* _WHAT IS NEEDED_
Among the lines below, list those containing the string "oddelenie".
^^^^^^^^
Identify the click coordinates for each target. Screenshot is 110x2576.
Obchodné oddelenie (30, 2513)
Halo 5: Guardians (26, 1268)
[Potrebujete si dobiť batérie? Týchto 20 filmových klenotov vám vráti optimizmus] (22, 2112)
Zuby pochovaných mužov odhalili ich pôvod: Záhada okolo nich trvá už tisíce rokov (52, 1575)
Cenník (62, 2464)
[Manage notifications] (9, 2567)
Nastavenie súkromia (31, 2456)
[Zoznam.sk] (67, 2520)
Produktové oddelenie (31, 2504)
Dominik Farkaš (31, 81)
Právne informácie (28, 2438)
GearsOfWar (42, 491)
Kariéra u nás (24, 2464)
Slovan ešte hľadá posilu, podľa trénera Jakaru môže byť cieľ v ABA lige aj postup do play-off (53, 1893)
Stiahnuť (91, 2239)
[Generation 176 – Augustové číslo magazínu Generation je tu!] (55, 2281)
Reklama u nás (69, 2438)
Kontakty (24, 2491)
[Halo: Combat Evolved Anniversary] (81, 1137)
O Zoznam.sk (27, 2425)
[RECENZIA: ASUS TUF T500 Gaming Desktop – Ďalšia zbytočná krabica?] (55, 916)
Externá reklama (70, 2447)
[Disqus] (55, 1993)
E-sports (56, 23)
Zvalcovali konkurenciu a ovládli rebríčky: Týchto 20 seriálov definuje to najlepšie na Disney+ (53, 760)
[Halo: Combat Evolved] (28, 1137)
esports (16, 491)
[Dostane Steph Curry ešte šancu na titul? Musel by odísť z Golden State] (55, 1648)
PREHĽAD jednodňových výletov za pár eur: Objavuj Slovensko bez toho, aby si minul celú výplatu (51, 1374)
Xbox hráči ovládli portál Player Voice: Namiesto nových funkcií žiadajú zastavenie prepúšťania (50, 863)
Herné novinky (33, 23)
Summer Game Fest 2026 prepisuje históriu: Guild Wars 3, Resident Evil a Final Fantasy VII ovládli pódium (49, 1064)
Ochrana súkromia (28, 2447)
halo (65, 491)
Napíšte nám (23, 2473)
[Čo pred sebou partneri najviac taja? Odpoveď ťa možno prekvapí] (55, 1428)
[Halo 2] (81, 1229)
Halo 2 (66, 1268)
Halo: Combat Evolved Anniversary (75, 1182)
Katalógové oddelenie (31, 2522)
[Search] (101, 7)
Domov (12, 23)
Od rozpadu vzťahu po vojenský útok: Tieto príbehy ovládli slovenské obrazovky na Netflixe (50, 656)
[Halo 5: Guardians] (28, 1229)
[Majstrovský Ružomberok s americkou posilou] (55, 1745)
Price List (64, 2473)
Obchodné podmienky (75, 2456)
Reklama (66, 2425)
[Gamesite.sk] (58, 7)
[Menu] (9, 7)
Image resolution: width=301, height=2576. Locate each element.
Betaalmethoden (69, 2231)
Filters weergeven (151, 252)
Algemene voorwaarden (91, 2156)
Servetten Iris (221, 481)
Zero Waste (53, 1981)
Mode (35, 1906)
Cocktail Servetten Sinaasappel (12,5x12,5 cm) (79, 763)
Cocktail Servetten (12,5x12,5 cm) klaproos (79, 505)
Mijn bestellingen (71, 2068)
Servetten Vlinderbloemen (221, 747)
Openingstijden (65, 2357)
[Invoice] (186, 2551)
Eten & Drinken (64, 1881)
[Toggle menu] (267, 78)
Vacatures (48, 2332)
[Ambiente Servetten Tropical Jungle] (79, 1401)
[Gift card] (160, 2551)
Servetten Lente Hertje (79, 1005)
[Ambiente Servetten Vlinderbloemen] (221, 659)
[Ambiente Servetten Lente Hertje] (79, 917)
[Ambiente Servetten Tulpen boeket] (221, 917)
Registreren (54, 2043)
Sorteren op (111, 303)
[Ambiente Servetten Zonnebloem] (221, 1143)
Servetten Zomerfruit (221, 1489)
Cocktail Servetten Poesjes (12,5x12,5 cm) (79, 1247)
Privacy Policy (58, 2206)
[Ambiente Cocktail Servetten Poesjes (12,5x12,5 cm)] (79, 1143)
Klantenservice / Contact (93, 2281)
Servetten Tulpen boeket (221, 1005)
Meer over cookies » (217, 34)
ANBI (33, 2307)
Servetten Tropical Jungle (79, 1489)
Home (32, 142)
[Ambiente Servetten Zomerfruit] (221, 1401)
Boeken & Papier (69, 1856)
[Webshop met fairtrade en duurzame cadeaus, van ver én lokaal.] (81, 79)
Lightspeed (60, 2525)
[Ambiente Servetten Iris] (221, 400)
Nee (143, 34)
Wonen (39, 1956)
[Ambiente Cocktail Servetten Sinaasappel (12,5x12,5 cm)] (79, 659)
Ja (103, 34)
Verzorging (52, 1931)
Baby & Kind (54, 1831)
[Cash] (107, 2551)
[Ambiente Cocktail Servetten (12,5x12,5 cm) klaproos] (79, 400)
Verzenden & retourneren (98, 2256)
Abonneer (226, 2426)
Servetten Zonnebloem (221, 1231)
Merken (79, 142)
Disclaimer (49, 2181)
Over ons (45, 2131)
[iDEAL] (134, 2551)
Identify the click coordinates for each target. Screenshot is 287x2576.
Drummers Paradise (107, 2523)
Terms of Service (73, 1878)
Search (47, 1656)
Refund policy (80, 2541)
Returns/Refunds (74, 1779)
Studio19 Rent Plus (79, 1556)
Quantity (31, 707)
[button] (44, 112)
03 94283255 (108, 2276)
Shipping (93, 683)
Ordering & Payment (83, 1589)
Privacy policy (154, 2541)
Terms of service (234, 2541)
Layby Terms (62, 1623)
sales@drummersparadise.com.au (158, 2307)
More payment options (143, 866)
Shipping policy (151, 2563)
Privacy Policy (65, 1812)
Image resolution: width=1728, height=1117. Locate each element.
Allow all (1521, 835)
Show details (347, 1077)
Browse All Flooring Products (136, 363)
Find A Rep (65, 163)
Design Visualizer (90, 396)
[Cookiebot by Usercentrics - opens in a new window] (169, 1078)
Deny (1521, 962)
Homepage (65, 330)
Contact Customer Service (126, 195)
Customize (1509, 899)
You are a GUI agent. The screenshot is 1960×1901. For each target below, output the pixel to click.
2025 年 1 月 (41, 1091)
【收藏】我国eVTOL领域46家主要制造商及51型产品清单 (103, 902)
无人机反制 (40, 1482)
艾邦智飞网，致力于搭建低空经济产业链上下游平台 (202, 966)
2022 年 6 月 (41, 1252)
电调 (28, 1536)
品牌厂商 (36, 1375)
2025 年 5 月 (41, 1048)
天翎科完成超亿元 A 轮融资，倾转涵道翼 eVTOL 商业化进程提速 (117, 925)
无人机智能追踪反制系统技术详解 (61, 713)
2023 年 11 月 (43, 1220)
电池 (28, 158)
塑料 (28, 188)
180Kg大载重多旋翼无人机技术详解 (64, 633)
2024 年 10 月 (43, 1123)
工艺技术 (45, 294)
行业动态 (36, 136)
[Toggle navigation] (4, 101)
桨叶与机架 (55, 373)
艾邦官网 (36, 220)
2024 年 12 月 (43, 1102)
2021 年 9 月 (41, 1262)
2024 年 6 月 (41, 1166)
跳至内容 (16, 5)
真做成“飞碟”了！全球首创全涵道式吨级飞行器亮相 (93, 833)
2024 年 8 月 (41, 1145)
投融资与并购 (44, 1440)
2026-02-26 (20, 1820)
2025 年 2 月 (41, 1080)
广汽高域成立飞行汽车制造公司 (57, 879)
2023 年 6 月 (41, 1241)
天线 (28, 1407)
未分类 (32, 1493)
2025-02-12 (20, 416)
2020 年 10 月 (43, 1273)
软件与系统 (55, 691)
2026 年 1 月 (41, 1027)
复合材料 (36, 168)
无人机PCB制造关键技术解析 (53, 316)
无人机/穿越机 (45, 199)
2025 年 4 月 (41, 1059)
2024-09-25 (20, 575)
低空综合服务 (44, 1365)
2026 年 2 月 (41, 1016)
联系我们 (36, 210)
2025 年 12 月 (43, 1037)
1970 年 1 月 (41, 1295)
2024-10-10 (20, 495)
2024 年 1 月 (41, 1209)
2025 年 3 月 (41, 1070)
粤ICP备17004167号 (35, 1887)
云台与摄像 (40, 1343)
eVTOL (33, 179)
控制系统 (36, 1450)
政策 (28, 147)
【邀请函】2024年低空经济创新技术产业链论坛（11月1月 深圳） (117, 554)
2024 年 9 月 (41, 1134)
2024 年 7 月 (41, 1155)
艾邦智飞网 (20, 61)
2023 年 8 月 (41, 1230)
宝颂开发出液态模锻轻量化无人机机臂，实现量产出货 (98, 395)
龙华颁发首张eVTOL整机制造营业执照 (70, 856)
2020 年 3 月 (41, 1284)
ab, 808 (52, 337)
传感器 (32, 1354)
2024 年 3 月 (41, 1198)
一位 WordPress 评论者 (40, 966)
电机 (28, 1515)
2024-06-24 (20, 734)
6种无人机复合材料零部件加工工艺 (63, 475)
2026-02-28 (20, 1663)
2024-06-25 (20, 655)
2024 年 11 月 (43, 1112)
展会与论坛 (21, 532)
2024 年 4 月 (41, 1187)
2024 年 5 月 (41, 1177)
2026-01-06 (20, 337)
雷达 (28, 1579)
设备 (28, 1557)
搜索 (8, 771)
^^^^^^^^
* _WRITTEN SOLUTION_
Obchodné oddelenie (30, 2513)
Produktové oddelenie (31, 2504)
Katalógové oddelenie (31, 2522)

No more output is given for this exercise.